Sphingolipids, a varied group of lipid molecules, can function as secondary messengers during cellular processes. Different sphingolipid metabolites can exert contrasting impacts on cellular processes, for example, the ceramide/S1P rheostat. Ceramide has been comprehensively reviewed before as primarily associated with lethal autophagy regulation [6]. This review mainly describes the regulation of S1P in the process of the autophagic machinery. Although S1P-mediated autophagy sometimes leads to disease progression, S1P-dependent autophagy is mainly related to cell survival in most cases. Elevated S1P levels and impaired autophagy are observed in IBD patients [184, 185]. Based on previous studies, we suspect that S1P inhibits autophagy through the mTOR pathway activation or the AMPK pathway inhibition, leading to worsening inflammation in IBD. This viewpoint requires further experimental confirmation to provide new ideas for the treatment of IBD. Targeting S1P signaling could potentially be a therapeutic strategy for autophagy-related diseases. Several small molecule inhibitors and agonists targeting S1P receptors have been developed and are currently undergoing clinical trials in various diseases (Table 2). Additionally, combining S1P-targeting therapies with other autophagy-inducing treatments could provide a synergistic effect in treating these diseases.
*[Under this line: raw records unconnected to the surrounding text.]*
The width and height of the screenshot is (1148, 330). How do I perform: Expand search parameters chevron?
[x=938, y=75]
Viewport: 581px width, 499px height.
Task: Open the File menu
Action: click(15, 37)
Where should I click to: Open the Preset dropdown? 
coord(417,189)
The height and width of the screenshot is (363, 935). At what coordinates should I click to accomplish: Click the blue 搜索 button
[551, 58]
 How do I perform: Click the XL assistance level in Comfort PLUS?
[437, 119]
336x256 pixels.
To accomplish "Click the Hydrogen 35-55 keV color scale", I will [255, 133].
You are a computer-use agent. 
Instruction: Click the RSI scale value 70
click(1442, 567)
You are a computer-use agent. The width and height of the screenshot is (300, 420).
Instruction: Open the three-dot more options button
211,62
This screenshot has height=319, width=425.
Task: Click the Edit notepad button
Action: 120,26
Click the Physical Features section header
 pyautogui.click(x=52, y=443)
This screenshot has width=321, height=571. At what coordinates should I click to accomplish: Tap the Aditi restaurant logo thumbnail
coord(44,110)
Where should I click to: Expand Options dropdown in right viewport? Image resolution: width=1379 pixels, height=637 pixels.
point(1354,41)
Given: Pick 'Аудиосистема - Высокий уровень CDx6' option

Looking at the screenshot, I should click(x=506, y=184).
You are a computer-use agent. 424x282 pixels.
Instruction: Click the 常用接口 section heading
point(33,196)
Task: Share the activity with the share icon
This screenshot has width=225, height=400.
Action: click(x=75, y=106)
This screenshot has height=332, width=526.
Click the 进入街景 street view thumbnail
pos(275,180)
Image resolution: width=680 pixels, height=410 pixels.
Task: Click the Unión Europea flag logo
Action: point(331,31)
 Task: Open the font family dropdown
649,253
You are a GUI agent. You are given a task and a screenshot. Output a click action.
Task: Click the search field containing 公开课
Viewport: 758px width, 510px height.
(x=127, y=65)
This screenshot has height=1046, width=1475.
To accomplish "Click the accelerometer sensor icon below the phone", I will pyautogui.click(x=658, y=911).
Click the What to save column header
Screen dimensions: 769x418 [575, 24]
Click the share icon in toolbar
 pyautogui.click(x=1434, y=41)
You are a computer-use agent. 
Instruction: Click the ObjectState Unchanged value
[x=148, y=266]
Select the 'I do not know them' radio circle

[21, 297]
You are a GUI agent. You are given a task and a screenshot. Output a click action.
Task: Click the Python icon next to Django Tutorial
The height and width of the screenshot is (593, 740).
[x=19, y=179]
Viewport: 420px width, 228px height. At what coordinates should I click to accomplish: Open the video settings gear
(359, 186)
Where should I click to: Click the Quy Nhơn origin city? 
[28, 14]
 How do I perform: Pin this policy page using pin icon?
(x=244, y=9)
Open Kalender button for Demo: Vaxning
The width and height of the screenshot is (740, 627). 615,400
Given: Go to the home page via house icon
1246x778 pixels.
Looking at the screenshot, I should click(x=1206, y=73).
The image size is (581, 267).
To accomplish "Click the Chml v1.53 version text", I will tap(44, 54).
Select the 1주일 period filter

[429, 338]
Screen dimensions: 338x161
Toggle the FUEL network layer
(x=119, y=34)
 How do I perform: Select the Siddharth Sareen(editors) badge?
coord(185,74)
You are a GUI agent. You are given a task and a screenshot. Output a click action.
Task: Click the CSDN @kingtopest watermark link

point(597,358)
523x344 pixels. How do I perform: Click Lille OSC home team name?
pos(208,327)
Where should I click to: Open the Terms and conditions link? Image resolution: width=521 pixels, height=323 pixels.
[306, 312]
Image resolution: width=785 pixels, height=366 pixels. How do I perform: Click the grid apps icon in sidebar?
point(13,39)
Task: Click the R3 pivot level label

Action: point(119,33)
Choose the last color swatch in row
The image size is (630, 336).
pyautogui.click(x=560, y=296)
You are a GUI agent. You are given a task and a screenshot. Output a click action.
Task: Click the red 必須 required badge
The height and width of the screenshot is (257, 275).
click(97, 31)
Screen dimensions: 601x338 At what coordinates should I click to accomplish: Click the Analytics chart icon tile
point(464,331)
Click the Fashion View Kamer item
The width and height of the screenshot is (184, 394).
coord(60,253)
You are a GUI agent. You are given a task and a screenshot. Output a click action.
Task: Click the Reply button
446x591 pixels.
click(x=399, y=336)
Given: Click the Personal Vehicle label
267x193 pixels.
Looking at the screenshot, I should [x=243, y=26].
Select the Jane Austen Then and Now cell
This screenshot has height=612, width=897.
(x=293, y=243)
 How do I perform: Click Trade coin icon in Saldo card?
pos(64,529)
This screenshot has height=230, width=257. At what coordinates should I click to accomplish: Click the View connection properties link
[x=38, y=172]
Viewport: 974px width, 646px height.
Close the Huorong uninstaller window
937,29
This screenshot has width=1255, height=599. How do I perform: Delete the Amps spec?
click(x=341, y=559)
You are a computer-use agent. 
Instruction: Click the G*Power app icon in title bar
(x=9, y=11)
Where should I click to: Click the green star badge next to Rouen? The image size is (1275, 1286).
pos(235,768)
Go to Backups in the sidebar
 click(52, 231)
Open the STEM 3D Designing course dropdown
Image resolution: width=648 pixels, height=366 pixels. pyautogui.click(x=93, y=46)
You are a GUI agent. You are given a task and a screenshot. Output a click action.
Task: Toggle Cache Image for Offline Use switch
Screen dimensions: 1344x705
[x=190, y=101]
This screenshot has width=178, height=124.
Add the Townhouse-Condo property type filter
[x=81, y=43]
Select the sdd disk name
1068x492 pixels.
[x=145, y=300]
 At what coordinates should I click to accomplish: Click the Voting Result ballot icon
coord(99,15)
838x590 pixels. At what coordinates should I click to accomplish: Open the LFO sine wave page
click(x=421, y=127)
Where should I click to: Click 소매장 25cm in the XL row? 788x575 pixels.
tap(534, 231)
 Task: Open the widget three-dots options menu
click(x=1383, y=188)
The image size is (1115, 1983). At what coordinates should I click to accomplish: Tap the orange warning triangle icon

Table 2 Novel S1P modulators in clinical studies.

There is still a lot to be discovered concerning the involvement of S1P in autophagy regulation. For example, the more detailed molecular mechanisms by which S1P modulates autophagy and its downstream effects remain mostly unidentified. Additionally, the role of S1P in regulating other forms of selective autophagy, such as lipophagy and glycophagy, deserves deeper understanding. In spite of these challenges, S1P presents an exciting opportunity for further investigation into the regulation of autophagy. Considering the crucial role of autophagy in cellular health and disorders, the significance of targeting S1P-mediated autophagy regulation for potential therapeutic purposes cannot be emphasized enough.